--- Given data ---
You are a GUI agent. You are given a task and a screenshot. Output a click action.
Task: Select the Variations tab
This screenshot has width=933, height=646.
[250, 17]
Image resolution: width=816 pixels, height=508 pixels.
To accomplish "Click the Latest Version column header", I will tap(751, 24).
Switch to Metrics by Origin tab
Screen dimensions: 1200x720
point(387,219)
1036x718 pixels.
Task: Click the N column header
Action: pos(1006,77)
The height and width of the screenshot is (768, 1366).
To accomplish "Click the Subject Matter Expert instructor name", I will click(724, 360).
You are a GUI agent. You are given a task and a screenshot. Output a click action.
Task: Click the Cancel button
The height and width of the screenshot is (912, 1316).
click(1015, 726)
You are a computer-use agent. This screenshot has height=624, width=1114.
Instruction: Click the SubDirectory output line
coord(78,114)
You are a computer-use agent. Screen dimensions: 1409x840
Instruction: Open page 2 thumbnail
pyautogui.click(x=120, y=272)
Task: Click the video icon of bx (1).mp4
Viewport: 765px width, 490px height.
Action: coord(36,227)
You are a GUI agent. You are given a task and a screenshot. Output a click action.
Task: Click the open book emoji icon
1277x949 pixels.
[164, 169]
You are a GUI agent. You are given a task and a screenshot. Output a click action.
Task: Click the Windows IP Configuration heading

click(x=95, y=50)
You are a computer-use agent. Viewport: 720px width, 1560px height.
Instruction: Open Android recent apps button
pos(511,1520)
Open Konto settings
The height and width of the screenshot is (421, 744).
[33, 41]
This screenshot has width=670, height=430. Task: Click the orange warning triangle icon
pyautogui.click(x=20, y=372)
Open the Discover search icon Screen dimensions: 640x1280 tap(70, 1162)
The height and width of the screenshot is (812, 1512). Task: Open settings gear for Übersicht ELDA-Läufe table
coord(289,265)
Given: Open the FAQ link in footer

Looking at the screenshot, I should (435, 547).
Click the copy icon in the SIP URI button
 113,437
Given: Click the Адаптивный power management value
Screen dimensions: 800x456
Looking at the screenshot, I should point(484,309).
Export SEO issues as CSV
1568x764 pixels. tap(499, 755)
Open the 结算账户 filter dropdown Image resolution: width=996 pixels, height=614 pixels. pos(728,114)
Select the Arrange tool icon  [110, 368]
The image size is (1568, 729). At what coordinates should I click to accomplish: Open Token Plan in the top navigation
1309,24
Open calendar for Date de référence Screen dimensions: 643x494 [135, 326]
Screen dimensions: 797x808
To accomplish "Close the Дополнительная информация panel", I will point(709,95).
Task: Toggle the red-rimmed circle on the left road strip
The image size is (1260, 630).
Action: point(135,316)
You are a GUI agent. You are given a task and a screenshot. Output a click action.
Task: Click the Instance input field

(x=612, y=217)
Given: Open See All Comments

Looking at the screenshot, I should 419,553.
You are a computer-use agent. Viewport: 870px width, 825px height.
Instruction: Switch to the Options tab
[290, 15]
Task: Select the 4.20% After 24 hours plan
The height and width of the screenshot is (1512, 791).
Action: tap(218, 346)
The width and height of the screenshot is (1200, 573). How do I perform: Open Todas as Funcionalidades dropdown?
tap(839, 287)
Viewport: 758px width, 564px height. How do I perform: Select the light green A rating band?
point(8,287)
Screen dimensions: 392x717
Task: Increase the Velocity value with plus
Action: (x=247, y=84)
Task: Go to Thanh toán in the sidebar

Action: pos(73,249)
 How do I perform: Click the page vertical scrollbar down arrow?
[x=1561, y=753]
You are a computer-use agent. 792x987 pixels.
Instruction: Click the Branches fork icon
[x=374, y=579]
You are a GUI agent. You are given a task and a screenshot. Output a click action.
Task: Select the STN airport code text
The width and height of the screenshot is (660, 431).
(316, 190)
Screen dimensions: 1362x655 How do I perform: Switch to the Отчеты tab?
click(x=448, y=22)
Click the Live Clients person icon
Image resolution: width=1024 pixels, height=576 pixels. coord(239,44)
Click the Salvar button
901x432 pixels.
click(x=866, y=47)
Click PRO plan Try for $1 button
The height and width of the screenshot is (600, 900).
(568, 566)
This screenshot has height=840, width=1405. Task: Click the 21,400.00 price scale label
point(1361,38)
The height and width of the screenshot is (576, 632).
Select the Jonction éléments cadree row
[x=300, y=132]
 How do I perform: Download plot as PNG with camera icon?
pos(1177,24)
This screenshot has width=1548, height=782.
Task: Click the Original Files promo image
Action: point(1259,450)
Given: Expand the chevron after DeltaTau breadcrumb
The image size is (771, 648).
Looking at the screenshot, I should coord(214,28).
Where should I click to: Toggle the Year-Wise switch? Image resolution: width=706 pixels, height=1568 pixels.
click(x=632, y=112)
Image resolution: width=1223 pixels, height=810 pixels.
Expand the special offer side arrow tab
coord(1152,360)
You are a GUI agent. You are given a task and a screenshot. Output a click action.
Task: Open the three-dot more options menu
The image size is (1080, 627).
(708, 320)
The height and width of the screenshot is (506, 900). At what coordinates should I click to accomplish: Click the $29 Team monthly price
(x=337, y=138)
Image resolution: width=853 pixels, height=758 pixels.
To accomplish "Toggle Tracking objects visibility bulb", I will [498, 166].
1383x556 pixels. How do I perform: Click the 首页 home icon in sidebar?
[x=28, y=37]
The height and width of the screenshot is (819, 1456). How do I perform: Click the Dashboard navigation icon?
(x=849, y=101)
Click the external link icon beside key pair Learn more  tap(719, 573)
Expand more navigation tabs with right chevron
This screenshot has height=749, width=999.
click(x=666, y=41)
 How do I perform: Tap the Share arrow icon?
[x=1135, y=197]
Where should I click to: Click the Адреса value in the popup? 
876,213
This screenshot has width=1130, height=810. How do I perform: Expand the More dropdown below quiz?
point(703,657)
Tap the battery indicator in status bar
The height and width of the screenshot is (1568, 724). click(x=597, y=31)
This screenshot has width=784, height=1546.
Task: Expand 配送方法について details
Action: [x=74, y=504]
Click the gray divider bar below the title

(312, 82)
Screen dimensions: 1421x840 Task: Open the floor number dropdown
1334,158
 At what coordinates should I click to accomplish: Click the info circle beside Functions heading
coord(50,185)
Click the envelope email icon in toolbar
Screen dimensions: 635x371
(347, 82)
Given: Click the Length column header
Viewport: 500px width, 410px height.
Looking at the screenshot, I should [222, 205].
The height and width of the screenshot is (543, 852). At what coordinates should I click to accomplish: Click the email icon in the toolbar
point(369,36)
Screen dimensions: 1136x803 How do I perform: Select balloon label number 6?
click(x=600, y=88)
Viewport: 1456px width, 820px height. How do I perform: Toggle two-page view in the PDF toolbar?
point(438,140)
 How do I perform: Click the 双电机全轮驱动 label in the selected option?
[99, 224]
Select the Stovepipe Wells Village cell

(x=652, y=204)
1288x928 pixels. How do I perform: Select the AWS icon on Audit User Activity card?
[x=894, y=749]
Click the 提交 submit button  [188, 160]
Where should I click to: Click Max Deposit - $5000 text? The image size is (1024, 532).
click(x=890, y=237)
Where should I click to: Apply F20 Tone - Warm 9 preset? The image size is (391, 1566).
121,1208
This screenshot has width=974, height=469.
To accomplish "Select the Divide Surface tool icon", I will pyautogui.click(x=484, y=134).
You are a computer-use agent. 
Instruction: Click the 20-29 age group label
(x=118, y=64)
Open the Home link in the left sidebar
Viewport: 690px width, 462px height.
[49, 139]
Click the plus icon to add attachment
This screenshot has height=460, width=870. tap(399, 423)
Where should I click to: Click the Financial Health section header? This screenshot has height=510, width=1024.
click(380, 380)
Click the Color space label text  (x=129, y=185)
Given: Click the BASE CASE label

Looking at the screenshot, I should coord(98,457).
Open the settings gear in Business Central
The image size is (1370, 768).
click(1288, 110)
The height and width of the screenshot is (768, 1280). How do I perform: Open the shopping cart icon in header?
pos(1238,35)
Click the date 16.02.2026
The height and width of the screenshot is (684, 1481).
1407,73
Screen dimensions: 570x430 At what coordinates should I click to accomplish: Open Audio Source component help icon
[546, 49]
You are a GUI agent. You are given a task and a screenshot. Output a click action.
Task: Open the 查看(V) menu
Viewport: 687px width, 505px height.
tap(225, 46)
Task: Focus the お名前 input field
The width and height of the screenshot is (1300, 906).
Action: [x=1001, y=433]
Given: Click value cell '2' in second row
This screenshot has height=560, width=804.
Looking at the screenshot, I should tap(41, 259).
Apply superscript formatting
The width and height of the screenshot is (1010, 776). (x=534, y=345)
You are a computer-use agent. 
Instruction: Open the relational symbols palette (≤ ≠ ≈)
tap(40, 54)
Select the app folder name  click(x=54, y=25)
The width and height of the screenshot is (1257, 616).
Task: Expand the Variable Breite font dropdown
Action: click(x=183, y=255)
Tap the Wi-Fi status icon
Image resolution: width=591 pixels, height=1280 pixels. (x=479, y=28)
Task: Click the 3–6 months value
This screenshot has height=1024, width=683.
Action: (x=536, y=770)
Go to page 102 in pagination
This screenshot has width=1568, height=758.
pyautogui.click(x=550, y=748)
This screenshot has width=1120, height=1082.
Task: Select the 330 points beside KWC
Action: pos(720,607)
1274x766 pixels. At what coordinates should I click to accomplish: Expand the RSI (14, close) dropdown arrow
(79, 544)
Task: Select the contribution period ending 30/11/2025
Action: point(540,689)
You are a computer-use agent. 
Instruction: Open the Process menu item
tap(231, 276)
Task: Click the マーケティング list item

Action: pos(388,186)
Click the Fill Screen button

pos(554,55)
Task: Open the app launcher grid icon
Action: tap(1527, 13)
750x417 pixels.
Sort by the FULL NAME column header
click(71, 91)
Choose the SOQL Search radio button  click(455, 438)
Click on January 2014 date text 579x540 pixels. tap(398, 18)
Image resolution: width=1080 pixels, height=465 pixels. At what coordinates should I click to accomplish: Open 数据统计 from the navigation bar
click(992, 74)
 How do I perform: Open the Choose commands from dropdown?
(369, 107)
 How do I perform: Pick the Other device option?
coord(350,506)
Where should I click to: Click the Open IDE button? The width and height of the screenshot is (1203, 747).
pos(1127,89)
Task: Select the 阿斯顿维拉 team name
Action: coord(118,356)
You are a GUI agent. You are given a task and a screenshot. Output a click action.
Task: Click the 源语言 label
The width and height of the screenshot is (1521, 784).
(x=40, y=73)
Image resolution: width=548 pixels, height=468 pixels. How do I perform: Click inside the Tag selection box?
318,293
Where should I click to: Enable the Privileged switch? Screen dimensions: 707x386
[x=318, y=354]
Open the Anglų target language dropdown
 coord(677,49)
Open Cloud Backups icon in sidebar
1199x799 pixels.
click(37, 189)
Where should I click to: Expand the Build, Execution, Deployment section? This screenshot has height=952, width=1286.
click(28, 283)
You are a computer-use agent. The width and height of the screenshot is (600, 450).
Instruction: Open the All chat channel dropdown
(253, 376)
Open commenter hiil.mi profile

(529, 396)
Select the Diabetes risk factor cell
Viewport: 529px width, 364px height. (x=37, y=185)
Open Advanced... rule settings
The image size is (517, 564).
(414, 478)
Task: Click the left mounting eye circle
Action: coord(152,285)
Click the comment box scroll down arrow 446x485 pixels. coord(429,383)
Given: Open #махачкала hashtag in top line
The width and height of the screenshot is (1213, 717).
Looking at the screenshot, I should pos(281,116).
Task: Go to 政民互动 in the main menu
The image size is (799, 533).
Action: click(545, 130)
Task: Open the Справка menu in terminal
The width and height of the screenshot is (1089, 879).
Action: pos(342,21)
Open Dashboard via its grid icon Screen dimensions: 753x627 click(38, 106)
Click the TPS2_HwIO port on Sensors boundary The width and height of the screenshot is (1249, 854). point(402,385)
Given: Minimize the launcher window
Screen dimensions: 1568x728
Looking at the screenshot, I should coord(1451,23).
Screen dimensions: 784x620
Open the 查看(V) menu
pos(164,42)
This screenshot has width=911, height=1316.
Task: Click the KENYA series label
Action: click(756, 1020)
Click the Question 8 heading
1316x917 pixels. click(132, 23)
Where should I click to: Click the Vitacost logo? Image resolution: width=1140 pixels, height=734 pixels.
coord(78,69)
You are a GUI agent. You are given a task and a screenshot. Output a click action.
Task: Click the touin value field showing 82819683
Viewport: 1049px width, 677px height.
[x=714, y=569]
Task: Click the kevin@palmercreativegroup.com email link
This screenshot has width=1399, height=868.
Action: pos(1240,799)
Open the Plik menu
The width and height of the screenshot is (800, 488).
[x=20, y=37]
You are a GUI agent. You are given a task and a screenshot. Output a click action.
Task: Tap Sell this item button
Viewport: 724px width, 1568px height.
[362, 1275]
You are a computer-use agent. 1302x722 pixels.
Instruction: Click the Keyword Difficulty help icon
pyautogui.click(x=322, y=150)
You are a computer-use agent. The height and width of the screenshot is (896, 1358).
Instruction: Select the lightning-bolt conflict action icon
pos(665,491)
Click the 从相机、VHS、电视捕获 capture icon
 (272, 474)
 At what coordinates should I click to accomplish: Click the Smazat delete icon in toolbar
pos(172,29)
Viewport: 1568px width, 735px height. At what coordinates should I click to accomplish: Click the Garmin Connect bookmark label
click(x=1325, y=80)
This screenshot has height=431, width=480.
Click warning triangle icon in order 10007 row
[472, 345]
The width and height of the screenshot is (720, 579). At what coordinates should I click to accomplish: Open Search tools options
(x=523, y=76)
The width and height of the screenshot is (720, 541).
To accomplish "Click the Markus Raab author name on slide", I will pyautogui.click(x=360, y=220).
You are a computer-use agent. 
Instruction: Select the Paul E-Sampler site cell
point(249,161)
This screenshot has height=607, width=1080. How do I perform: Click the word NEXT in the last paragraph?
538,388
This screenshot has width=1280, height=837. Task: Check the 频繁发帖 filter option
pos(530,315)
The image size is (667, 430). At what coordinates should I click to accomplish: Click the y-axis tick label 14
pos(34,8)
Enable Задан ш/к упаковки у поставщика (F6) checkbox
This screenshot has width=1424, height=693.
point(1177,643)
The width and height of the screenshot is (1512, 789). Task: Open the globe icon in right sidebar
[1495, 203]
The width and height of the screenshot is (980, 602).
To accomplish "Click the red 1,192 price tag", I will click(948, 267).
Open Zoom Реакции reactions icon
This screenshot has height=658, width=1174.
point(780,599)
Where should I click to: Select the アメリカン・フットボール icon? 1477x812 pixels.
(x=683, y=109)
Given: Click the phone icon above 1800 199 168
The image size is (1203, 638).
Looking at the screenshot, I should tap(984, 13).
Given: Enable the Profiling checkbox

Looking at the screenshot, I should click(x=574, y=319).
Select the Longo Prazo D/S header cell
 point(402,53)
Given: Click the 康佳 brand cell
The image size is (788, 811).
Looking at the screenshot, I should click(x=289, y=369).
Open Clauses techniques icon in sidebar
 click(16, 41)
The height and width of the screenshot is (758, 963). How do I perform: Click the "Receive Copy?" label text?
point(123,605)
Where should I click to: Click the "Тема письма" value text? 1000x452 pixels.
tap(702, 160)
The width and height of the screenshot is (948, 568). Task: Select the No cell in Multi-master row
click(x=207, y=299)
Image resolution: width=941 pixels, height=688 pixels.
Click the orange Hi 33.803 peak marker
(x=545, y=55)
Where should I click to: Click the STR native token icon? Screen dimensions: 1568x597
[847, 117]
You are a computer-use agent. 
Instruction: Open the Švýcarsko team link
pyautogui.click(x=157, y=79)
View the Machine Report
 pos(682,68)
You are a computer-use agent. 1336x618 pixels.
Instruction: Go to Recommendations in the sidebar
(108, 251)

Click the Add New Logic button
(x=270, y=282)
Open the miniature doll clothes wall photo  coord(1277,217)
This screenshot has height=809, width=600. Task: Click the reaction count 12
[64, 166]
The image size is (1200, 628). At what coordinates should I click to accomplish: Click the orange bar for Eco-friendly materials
---
:: Activity ::
Exactly reproduce the lines from the one containing "This screenshot has height=658, width=1174." through the end of the records, and only those lines.

:: Solution for this exercise ::
This screenshot has height=658, width=1174.
point(780,599)
Where should I click to: Select the アメリカン・フットボール icon? 1477x812 pixels.
(x=683, y=109)
Given: Click the phone icon above 1800 199 168
The image size is (1203, 638).
Looking at the screenshot, I should tap(984, 13).
Given: Enable the Profiling checkbox

Looking at the screenshot, I should click(x=574, y=319).
Select the Longo Prazo D/S header cell
 point(402,53)
Given: Click the 康佳 brand cell
The image size is (788, 811).
Looking at the screenshot, I should click(x=289, y=369).
Open Clauses techniques icon in sidebar
 click(16, 41)
The height and width of the screenshot is (758, 963). How do I perform: Click the "Receive Copy?" label text?
point(123,605)
Where should I click to: Click the "Тема письма" value text? 1000x452 pixels.
tap(702, 160)
The width and height of the screenshot is (948, 568). Task: Select the No cell in Multi-master row
click(x=207, y=299)
Image resolution: width=941 pixels, height=688 pixels.
Click the orange Hi 33.803 peak marker
(x=545, y=55)
Where should I click to: Click the STR native token icon? Screen dimensions: 1568x597
[847, 117]
You are a computer-use agent. 
Instruction: Open the Švýcarsko team link
pyautogui.click(x=157, y=79)
View the Machine Report
 pos(682,68)
You are a computer-use agent. 1336x618 pixels.
Instruction: Go to Recommendations in the sidebar
(108, 251)

Click the Add New Logic button
(x=270, y=282)
Open the miniature doll clothes wall photo  coord(1277,217)
This screenshot has height=809, width=600. Task: Click the reaction count 12
[64, 166]
The image size is (1200, 628). At what coordinates should I click to accomplish: Click the orange bar for Eco-friendly materials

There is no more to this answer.